After entering Graham County, US 70 passes through more isolated desert terrain. The only notable location between Peridot and the Gila River is an intersection with BIA 8. Approximately 21 mi east of Peridot, US 70 crosses the Gila River over a bridge before meeting Coolidge Dam Road (BIA 3) at an intersection near Calva. Directly south of the intersection, the Arizona Eastern Railway once again parallels US 70 as does the Gila River. Southeast of the Coolidge Dam intersection, US 70 leaves the rugged stark terrain and enters the farmlands of the Gila River valley. The highway then heads east through the rural communities of Bylas and Fort Thomas before reaching the town of Pima. To the northwest of Pima, mile markers jump from 314 to 326. The milepost equation exists as a result of relocating the highway away from Coolidge Dam. US 70 is the main street through Pima and is known locally as Center Street. East of Pima, US 70 passes through Central, then goes through the town of Thatcher as Main Street. Main Street curves southeast becoming Thatcher Boulevard as Thatcher transitions into the larger town of Safford, where US 70 makes a short half block jog to the south becoming 5th Street. At 1st Street, US 70 has a junction with US 191 at a traffic controlled intersection. US 70 and US 191 then head east in a concurrency out of Safford. East of Safford, the Globe branch of the Arizona Eastern Railway splits off from US 70 for the last time, heading southeast towards Bowie.

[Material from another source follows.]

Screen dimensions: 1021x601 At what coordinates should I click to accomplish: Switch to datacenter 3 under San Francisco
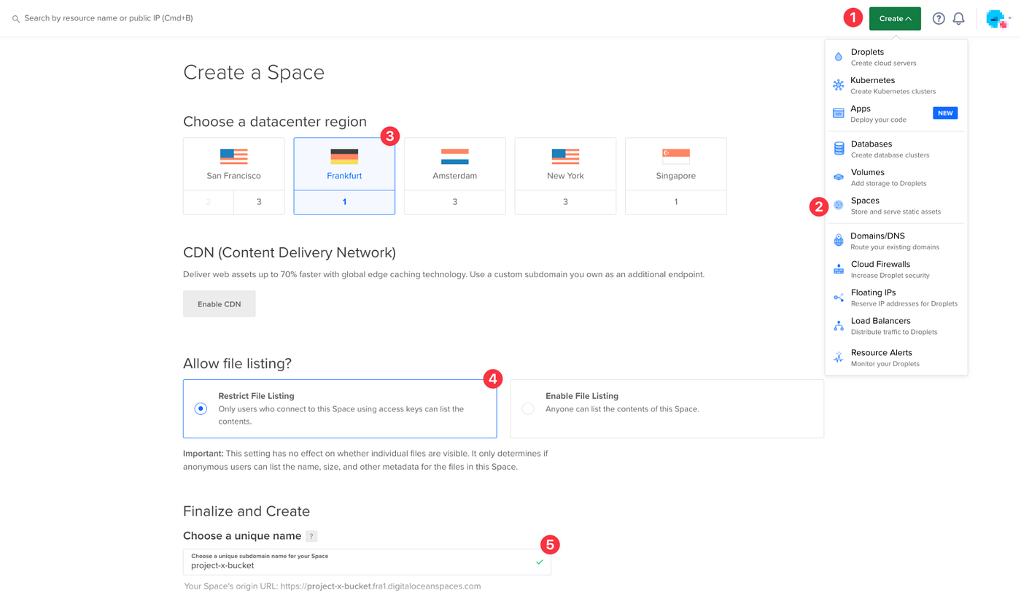click(259, 202)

East of Safford, US 70 and US 191 continue east into Solomon. Sanchez Road in Solomon provides access to Safford Regional Airport, just north of the small community. Both highways then continue east past San Jose. San Jose is home to the Safford State Prison, located just northeast of current US 70 and US 191 on Old Highway 70. The Gila River also splits off from paralleling US 70 here and heads northeast towards the Gila Box Riparian National Conservation Area. Just southeast of San Jose, US 191 diverges from US 70 heading northeast towards Morenci and Springerville. US 70 proceeds east through flat empty terrain, before entering a small range of mountains, where it crosses into Greenlee County. Upon exiting the mountains, US 70 meets the Gila River and a different branch of the Arizona Eastern Railway in the town of Duncan. In Duncan, US 70 is known as Railroad Avenue. At Main Street, US 70 serves as the southern terminus of SR 75, which proceeds north, following the Gila River to Three Way. SR 73 also provides access to Virden Highway, which becomes New Mexico State Road 92. Southeast of Duncan, US 70 enters the hamlet of Franklin. Southeast of Franklin, the railroad goes in a separate direction towards Lordsburg, where US 70 curves east into New Mexico also heading towards Lordsburg.

==History==
In Arizona, US 70 has had two different routings in its history. Despite being one of the original U.S. Highways designated in 1926, US 70 only ran along its current alignment since 1935. Earlier in the highway's history, US 70 was designated further north than it is now, and served a small area of northeastern Arizona. The Globe–New Mexico route was previously numbered as US 180. Both alignments of US 70 also have preceding highways and trails that date back to the 19th century. After multiple reroutings and redesignations, the US 70 and US 180 designations have essentially switched routes.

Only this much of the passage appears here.